Saved data entries
****************

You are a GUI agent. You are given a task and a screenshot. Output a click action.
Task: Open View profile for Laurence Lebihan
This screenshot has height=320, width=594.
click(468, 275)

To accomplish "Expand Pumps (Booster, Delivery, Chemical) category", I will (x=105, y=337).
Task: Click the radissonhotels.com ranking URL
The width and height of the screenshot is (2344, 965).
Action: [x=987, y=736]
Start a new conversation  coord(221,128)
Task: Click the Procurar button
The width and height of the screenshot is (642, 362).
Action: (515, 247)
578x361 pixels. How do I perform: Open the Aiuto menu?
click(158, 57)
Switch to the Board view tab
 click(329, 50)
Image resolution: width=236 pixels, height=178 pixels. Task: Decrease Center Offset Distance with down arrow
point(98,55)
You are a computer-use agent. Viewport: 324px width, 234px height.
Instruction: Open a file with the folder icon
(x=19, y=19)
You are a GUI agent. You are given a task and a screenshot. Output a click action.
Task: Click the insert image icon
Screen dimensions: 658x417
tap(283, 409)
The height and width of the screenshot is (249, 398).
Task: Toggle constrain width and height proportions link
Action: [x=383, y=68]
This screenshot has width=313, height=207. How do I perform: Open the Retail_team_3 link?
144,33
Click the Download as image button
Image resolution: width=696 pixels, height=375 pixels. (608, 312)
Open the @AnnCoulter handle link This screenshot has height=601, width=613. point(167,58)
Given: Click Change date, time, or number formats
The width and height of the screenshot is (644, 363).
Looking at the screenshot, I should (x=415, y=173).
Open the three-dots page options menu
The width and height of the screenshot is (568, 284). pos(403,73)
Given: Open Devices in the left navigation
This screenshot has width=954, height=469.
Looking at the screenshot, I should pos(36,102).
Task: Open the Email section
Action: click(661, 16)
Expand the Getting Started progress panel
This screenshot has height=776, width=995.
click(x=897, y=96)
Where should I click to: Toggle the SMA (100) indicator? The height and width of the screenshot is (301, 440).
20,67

****************

◆ **WORK ORDER**
Down to the last line, return the data above exactly.

◆ **PROBLEM SOLUTION**
You are a GUI agent. You are given a task and a screenshot. Output a click action.
Task: Open View profile for Laurence Lebihan
This screenshot has height=320, width=594.
click(468, 275)

To accomplish "Expand Pumps (Booster, Delivery, Chemical) category", I will (x=105, y=337).
Task: Click the radissonhotels.com ranking URL
The width and height of the screenshot is (2344, 965).
Action: [x=987, y=736]
Start a new conversation  coord(221,128)
Task: Click the Procurar button
The width and height of the screenshot is (642, 362).
Action: (515, 247)
578x361 pixels. How do I perform: Open the Aiuto menu?
click(158, 57)
Switch to the Board view tab
 click(329, 50)
Image resolution: width=236 pixels, height=178 pixels. Task: Decrease Center Offset Distance with down arrow
point(98,55)
You are a computer-use agent. Viewport: 324px width, 234px height.
Instruction: Open a file with the folder icon
(x=19, y=19)
You are a GUI agent. You are given a task and a screenshot. Output a click action.
Task: Click the insert image icon
Screen dimensions: 658x417
tap(283, 409)
The height and width of the screenshot is (249, 398).
Task: Toggle constrain width and height proportions link
Action: [x=383, y=68]
This screenshot has width=313, height=207. How do I perform: Open the Retail_team_3 link?
144,33
Click the Download as image button
Image resolution: width=696 pixels, height=375 pixels. (608, 312)
Open the @AnnCoulter handle link This screenshot has height=601, width=613. point(167,58)
Given: Click Change date, time, or number formats
The width and height of the screenshot is (644, 363).
Looking at the screenshot, I should (x=415, y=173).
Open the three-dots page options menu
The width and height of the screenshot is (568, 284). pos(403,73)
Given: Open Devices in the left navigation
This screenshot has width=954, height=469.
Looking at the screenshot, I should pos(36,102).
Task: Open the Email section
Action: click(661, 16)
Expand the Getting Started progress panel
This screenshot has height=776, width=995.
click(x=897, y=96)
Where should I click to: Toggle the SMA (100) indicator? The height and width of the screenshot is (301, 440).
20,67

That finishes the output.